GREAT!  I asked her about the “half life” theory, where if you relapse and get another SCT or re-start a formerly affective therapy–about how that usually mans a remission will only last half as long.  “That doesn’t apply here.”  She said, assertively.  “Velcade is a new drug to you.  And Revlimid is working like it’s new…”

We talked shop for ten or fifteen minutes like we always do.  I ask her questions about where she came-up with the four weeks on/four weeks off Velcade dosing schedule.  “From a Swiss study.”  She replied.

Dr. Alsina is very international–and a very bright woman.  Pretty attractive, too!  But few of her patients or co-workers would describe her as warm or personable.  Part of this assessment isn’t fair.  Her rather thick, Puerto Rican accent could be a bit oft-putting if a patient or caregiver wasn’t experienced or tuned in to therapy vocabulary.

So I was a bit surprised when she placed her hand on my back in a warm and reassuring way as we ended our 30 minute meeting.   I left surprisingly up-beat.

Good news or bad - Get outside and keep smiling!

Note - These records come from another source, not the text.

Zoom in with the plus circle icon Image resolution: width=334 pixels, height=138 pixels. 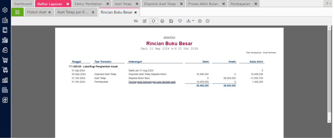[200, 21]
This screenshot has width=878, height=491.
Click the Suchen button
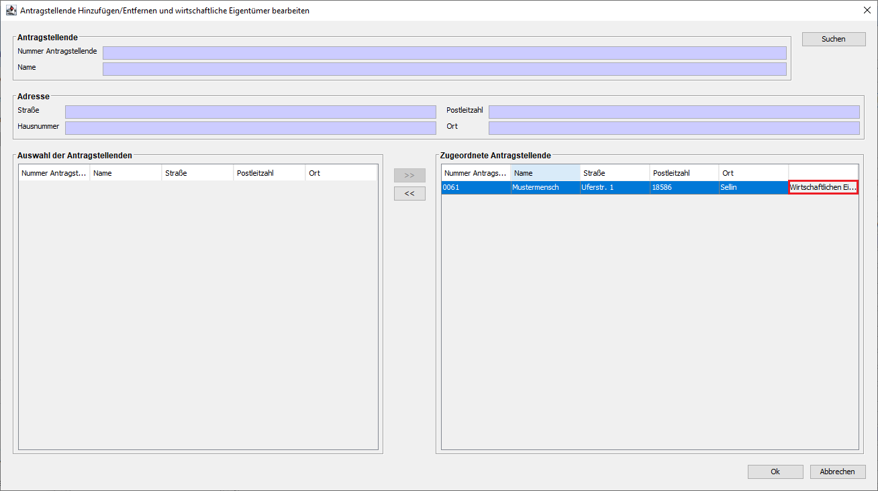point(833,39)
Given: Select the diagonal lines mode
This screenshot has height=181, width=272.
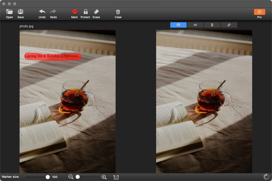Looking at the screenshot, I should (229, 25).
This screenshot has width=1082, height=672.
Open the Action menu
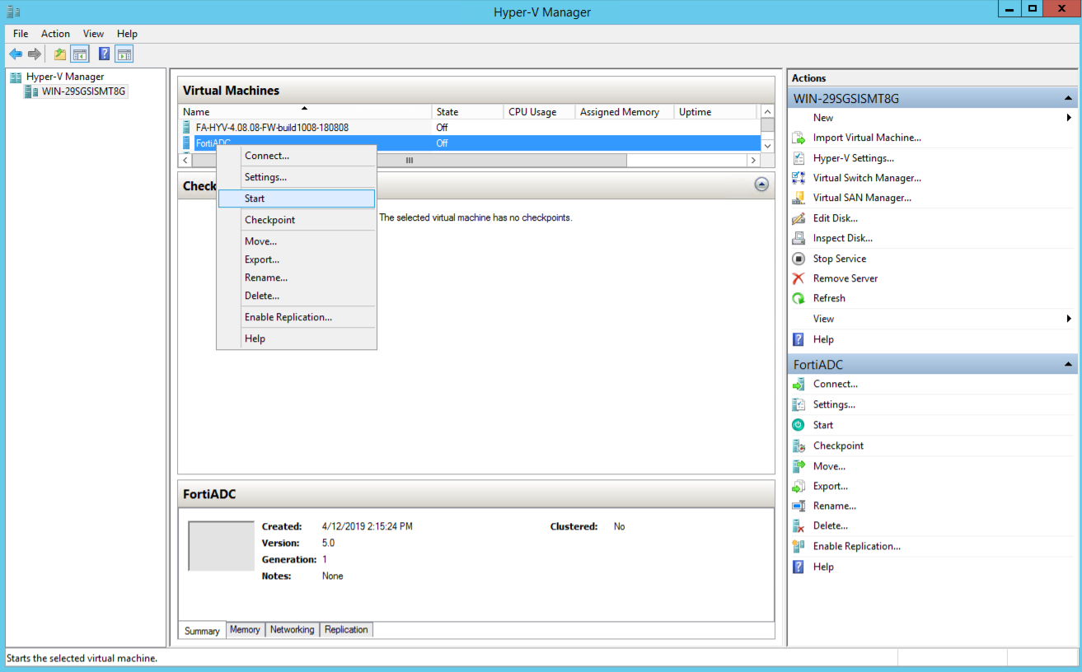click(x=55, y=33)
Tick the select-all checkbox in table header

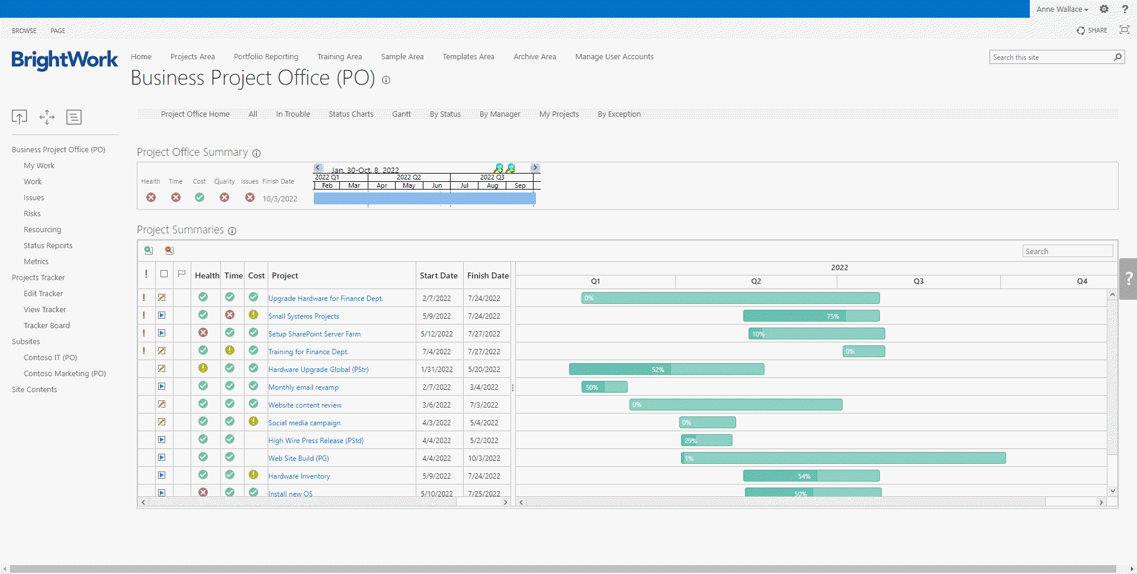click(164, 274)
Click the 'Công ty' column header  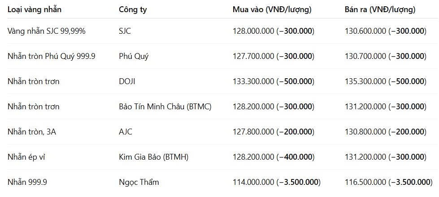(133, 10)
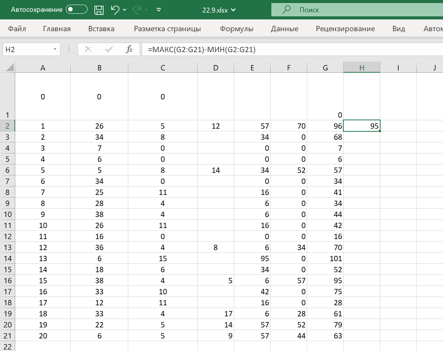This screenshot has height=351, width=443.
Task: Toggle the Автосохранение switch
Action: point(76,10)
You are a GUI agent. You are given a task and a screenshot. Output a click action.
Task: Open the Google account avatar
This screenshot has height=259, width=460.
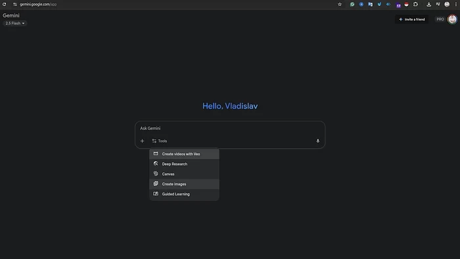[452, 19]
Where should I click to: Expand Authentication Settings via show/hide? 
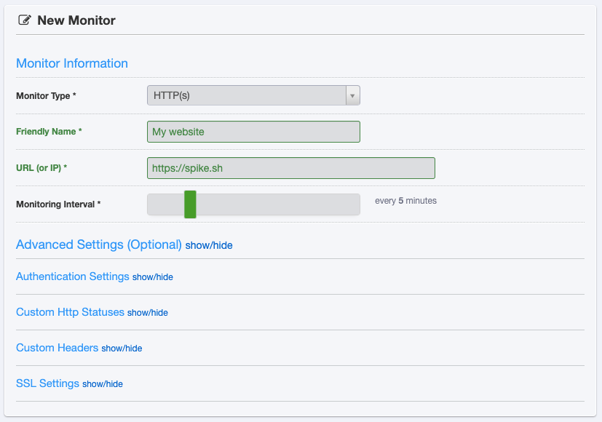(x=152, y=277)
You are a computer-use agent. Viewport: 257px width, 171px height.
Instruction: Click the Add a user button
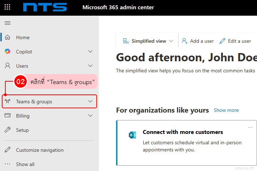click(198, 41)
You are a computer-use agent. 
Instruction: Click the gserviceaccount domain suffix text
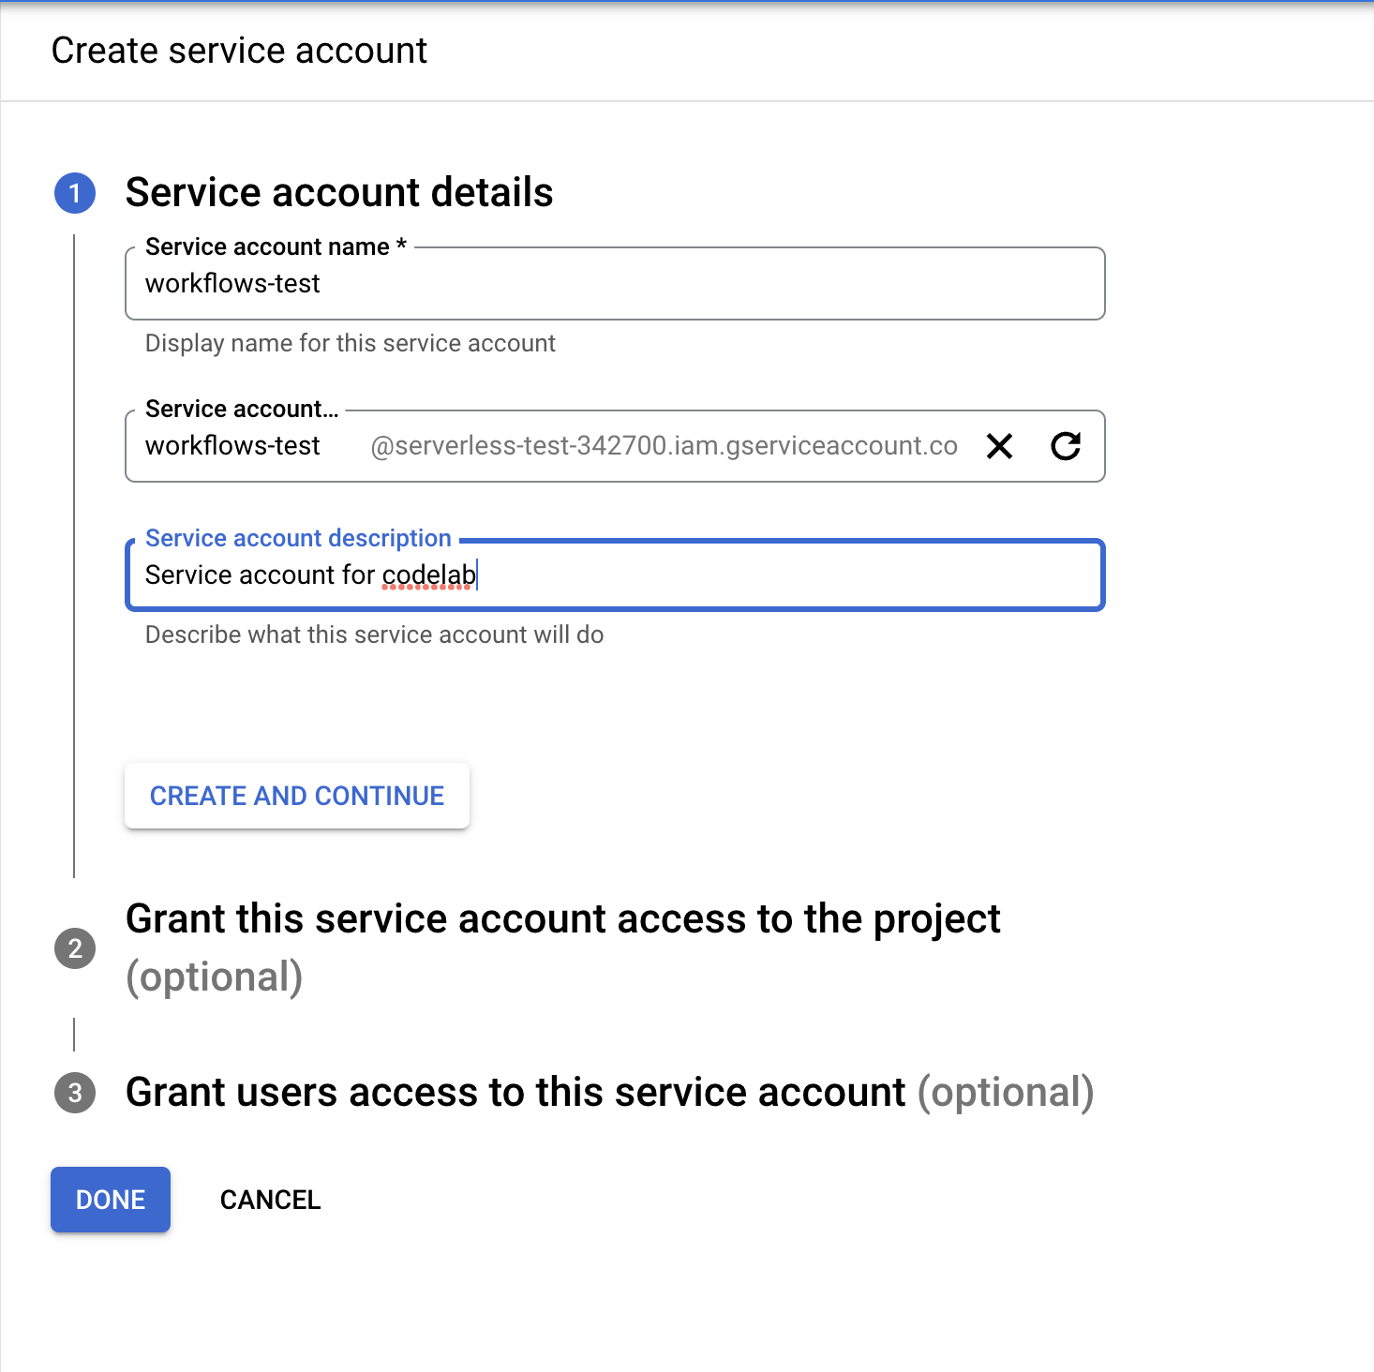pyautogui.click(x=664, y=447)
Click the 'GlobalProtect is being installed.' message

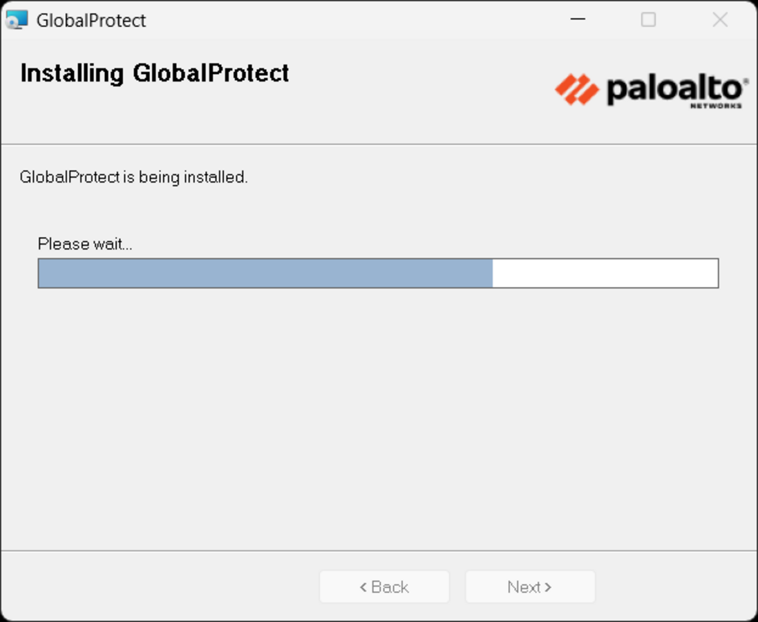(134, 177)
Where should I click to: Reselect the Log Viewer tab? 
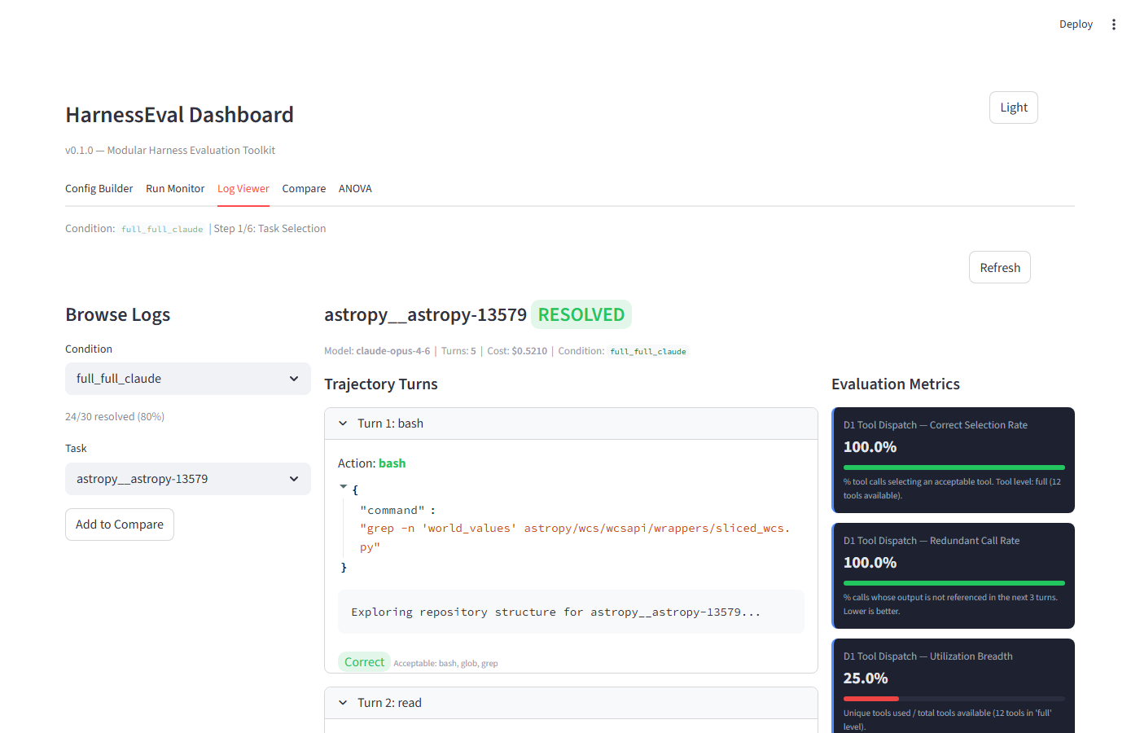click(x=243, y=188)
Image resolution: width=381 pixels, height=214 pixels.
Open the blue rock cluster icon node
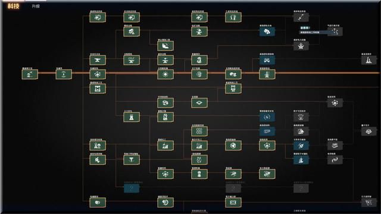267,32
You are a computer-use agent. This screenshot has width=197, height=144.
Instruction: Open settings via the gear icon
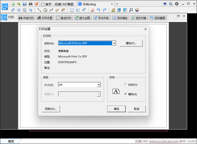pyautogui.click(x=177, y=4)
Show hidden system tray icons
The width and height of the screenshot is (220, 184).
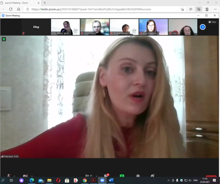[x=169, y=180]
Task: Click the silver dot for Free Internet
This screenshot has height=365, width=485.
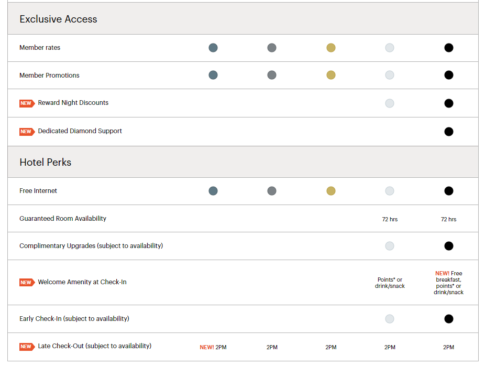Action: point(272,191)
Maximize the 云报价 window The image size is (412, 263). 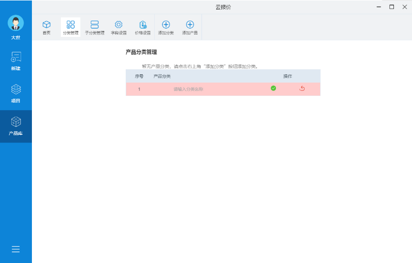point(391,7)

But tomorrow I would like to share how I feel about my new, perpetual life on chemotherapy.  How I’m not recovering as quickly as I did before my SCT.  And why I am gong to call my new maintenance therapy “RVD light!”  Because that’s all it is–the same pounding which has left me feeling off balance and dragging over the past six months.

But I’m here, I’m alive and the therapy is working!  Sure glad I don’t have to pay for it!  Maybe I can touch on that a bit tomorrow, too.